Last updated 2026-05-28

Observability

notify exposes structured JSON logs to stderr, a /healthz endpoint for liveness, and a /metrics endpoint for Prometheus scrapers. The metrics endpoint always returns a parseable body so a scraper hitting it never sees a 404.

When you'd care

Setting up dashboards, debugging a slow tenant, wiring an alerting rule, or chasing an intermittent timeout in production.

Logging

Logs are emitted via Go's log/slog with a JSON handler writing to stderr at the level set by NOTIFY_LOG_LEVEL (default info). One event per line, no header, ingest directly into Loki / Datadog / Splunk / CloudWatch.

What gets logged

server_listen — one line per listener (client / internal / metrics).
notifyd_starting — boot banner with version, commit, store driver, live-connections toggle, listener ports.
stream_open / stream_close — every StreamEvents session, including connection_id, user_id, tenant_id, device_type.
event_queue_full — one log per dropped event when a client buffer overflows.
retry_failed — per-attempt error from the at-least-once retry tracker (key, connection_id, attempt, error).
Per-RPC logging interceptor — one line per Connect call with the procedure name and duration.
server_shutdown_signal / server_shutdown_error — graceful shutdown.

Sample log line

{
  "time": "2026-05-27T05:14:32.108Z",
  "level": "INFO",
  "msg": "stream_open",
  "connection_id": "8b9f...",
  "user_id": "user-alice",
  "tenant_id": "acme",
  "device_type": "browser"
}

Setting the level

# verbose — shows the per-RPC log lines from the logging interceptor
-e NOTIFY_LOG_LEVEL=debug

# default — boot, stream lifecycle, shutdown, errors
-e NOTIFY_LOG_LEVEL=info

# warnings + errors only — recommended for high-traffic production
-e NOTIFY_LOG_LEVEL=warn

# errors only
-e NOTIFY_LOG_LEVEL=error

Health checks

curl -s http://localhost:9090/healthz
# {"status":"ok"}

HTTP 200 with {"status":"ok"} once Server.Run has bound all listeners.
HTTP 503 with {"status":"not_ready"} after Shutdown begins and before the process exits.

An alias /health is registered for tool-muscle-memory.

Kubernetes probes

livenessProbe:
  httpGet:
    path: /healthz
    port: 9090
  initialDelaySeconds: 5
  periodSeconds: 10
readinessProbe:
  httpGet:
    path: /healthz
    port: 9090
  initialDelaySeconds: 2
  periodSeconds: 5

The readiness probe will start failing the instant Shutdown begins, so an in-flight rolling update stops sending new traffic to the pod immediately while Shutdown drains in-flight requests.

Metrics

/metrics on the metrics port returns text/plain; version=0.0.4 — the standard Prometheus exposition. v0.1 ships a placeholder body so scrapers don't 404; real metric series land in a follow-up wave without changing the route.

curl -s http://localhost:9090/metrics
# # notify metrics — placeholder

Prometheus scrape config

scrape_configs:
  - job_name: notify
    metrics_path: /metrics
    static_configs:
      - targets: ['notify:9090']
    relabel_configs:
      - source_labels: [__address__]
        target_label: instance

Counter shapes the follow-up wave will ship

Once the registry is wired, expect these series.
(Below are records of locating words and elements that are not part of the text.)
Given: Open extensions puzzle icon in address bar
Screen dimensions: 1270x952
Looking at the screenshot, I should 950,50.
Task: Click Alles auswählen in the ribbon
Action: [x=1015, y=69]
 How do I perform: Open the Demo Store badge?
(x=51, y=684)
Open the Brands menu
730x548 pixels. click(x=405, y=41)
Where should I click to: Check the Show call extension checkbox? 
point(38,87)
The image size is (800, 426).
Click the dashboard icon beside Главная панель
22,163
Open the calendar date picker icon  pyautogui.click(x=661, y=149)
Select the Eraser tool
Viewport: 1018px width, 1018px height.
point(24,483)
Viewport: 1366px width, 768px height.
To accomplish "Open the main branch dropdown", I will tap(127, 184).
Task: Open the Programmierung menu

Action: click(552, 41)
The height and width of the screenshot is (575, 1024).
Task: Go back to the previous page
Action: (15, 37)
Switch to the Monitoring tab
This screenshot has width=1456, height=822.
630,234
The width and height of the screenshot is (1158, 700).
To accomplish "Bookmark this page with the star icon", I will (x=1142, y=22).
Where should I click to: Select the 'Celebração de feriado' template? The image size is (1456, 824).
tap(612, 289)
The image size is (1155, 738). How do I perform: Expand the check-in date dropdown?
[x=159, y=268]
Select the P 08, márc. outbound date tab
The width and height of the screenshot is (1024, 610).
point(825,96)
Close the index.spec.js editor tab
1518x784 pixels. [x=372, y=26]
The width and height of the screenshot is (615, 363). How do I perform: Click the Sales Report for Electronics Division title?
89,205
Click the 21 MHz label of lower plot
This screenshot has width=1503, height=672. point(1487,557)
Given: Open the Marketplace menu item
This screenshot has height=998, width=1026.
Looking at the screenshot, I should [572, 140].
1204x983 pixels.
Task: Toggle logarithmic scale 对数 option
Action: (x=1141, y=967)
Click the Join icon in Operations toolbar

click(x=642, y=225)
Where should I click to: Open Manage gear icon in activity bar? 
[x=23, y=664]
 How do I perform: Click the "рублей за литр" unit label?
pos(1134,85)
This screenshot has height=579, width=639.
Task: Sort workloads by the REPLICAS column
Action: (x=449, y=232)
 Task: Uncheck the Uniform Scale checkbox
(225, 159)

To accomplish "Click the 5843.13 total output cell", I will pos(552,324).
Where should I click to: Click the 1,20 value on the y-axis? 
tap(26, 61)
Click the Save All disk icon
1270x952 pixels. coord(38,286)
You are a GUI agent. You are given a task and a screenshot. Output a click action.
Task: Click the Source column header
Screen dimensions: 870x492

Labels are intentionally cardinality-bounded — no per-tenant labels.

Metric	Type	Labels
`notify_notify_requests_total`	Counter	`code`
`notify_send_total`	Counter	`channel`, `provider`, `status`
`notify_send_duration_seconds`	Histogram	`channel`, `provider`
`notify_store_op_total`	Counter	`op`, `code`
`notify_store_op_duration_seconds`	Histogram	`op`
`notify_live_connections`	Gauge	`device_type`
`notify_stream_events_total`	Counter	`kind`

Tracing (future)

notify does not emit OpenTelemetry spans today. The Connect interceptors are the right place to add them; once the follow-up lands, set OTEL_* env vars per the standard Go OTel SDK auto-configuration and traces will surface in the backend of your choice.

Recipe: structured-logs pipeline

Loki + Grafana is the cheapest path for JSON logs. Drop this in your promtail config:

scrape_configs:
  - job_name: notify
    static_configs:
      - targets: [localhost]
        labels:
          job: notify
          __path__: /var/log/notify/*.log
    pipeline_stages:
      - json:
          expressions:
            level: level
            msg: msg
            user_id: user_id
            tenant_id: tenant_id
      - labels:
          level: